═══ Text provided ═══

Antioxidants 2019, 8(3), 61;
Submission received: 30 January 2019 / Revised: 19 February 2019 / Accepted: 8 March 2019 / Published: 11 March 2019
(This article belongs to the Special Issue CoQ10 in Longevity)


Mitochondrial function has been closely associated with normal aging and age-related diseases. Age-associated declines in mitochondrial function, such as changes in oxygen consumption rate, cytochrome c oxidase activity of complex IV, and mitochondrial coenzyme Q (CoQ) levels, begin as early as 12 to 15 months of age in male mouse brains. Brain mitochondrial dysfunction is accompanied by increased accumulation of phosphorylated α-synuclein in the motor cortex and impairment of motor activities, which are similar characteristics of Parkinson’s disease. However, these age-associated defects are completely rescued by the administration of exogenous CoQ10 to middle-aged mice via its water solubilization by emulsification in drinking water. Further efforts to develop strategies to enhance the biological availability of CoQ10 to successfully ameliorate age-related brain mitochondrial dysfunction or neurodegenerative disorders may provide a promising anti-aging agent.

1. Introduction

Mitochondria in eukaryotes function to regulate cellular metabolism and produce adenosine 5’-triphosphate (ATP) through aerobic respiration [1]. The ATP production is achieved by oxidizing β-nicotinamide-adenine dinucleotide reduced form (NADH) and succinate, which are generated in the mitochondrial matrix as the products of metabolism, followed by sequential electron transfer in the electron transport chain (ETC) through four respiratory enzymatic complexes I-IV. This process of mitochondrial respiration is mediated by two electron transporters coenzyme Q (CoQ) and cytochrome c. CoQ-mediated electron transport is catalyzed by two of four complexes embedded in the inner mitochondrial membrane (IMM). In particular, CoQ receives electrons from NADH and succinate via complex I (NADH: ubiquinone reductase) [2,3,4] and via complex II (succinate:ubiquinone reductase) [5]. CoQ then passes electrons to complex III (ubiquinol:cytochrome c reductase or cytochrome bc1 complex) [6,7], which in turn passes the electrons to cytochrome c. Complex IV (cytochrome c oxidase) [8,9] is the final enzyme in the ETC and receives an electron from each of four cytochrome c molecules and transfers the electrons to oxygen molecules, thereby leading to converting into two molecules of water.

═══

## Activity
Please continue the article on brain mitochondrial aging and CoQ10, picking up after its last sentence.

═══ Data to examine ═══

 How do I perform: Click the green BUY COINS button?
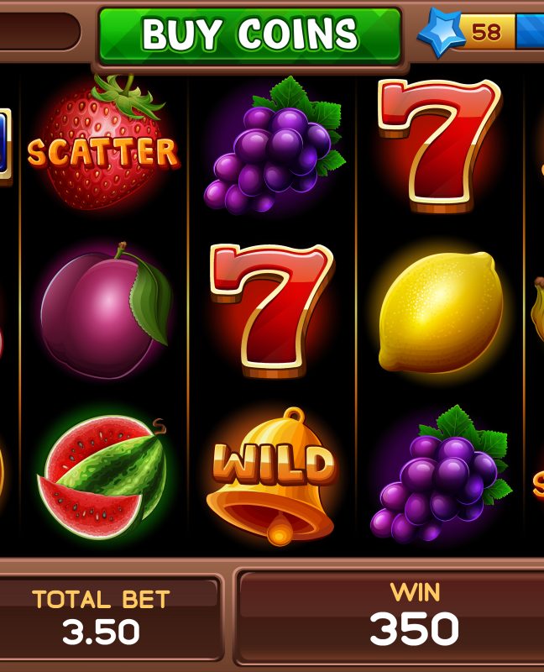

═══
═══ Data to examine ═══

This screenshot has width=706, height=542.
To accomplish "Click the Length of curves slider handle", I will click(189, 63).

═══

## Reply to the exercise
Here, we review the recent findings concerning age-associated declines in mitochondrial function and the resultant behavioral and physio-pathological alterations that occur in middle-aged (12–15 months of age) mice. The age-associated declines in mitochondrial function are concomitant with reduced levels of mitochondrial CoQ. Moreover, we show that the age-associated declines in mitochondrial function and CoQ levels are completely rescued by exogenous administration of water-soluble CoQ10. Furthermore, we propose that CoQ is a promising anti-aging agent for neurological dysfunction in brain mitochondria of mice.

2. Age-associated Decline in Brain Mitochondrial Function and Motor Impairment

When does mitochondrial function decline and in which organs? Mitochondrial function is maintained by the ETC. As complex IV is the final enzyme in the ETC and transfers the electrons to oxygen molecules, one of the most rapid and reliable methods to evaluate the overall activity of the ETC is determination of the rate of oxygen consumption (OCR) in complex IV. Measurement of the OCR in the liver, kidney, brain, and heart of mice (F1 hybrid of the C57BL/6CrSlc and ICR strains) revealed that complex I and II-mediated OCR are the highest in the heart of both male and female mice [10]. The highest OCR in heart may be reflected by highest mitochondrial DNA content among the tissues and organs, which includes the heart, brain, kidney, liver, red and white muscles, and blood [11]. The only significant difference in the mitochondrial OCR between young (3–4 months old) and middle-aged (12–14 months old) mice was lower complex I and II-mediated OCR in the brain mitochondria of middle-aged male mice than in young male mice [10]. A more precise examination of the age-associated alterations in the brain mitochondrial OCR at three-month intervals using C57BL/6 male mice revealed no significant change in the complex I-mediated OCR until 12 months of age and a significant decline at 15 months of age [12].
The current model for the organization of the mitochondrial respiratory complexes proposes that the different complexes are assembled into supramolecular structures called supercomplexes (SCs) [13,14]. The proposed SCs contain complexes I, III, and IV or complexes III and IV; the association of complex II in SCs has never been described [15]. The respiratory efficiency of mitochondria is regulated by the assembly of SCs [16], and the presence of SCs in the rat heart has been shown to decline with age [17]. Blue native polyacrylamide gel electrophoresis (BN-PAGE) of brain mitochondrial extracts with digitonin [18,19] revealed that complexes I, III, and IV form many types of SCs [14,20]; however, brain mitochondria in middle-aged (15-month-old) male mice with reduced OCR exhibit no age-associated alterations in SC assembly compared to young (six-month-old) mice [21].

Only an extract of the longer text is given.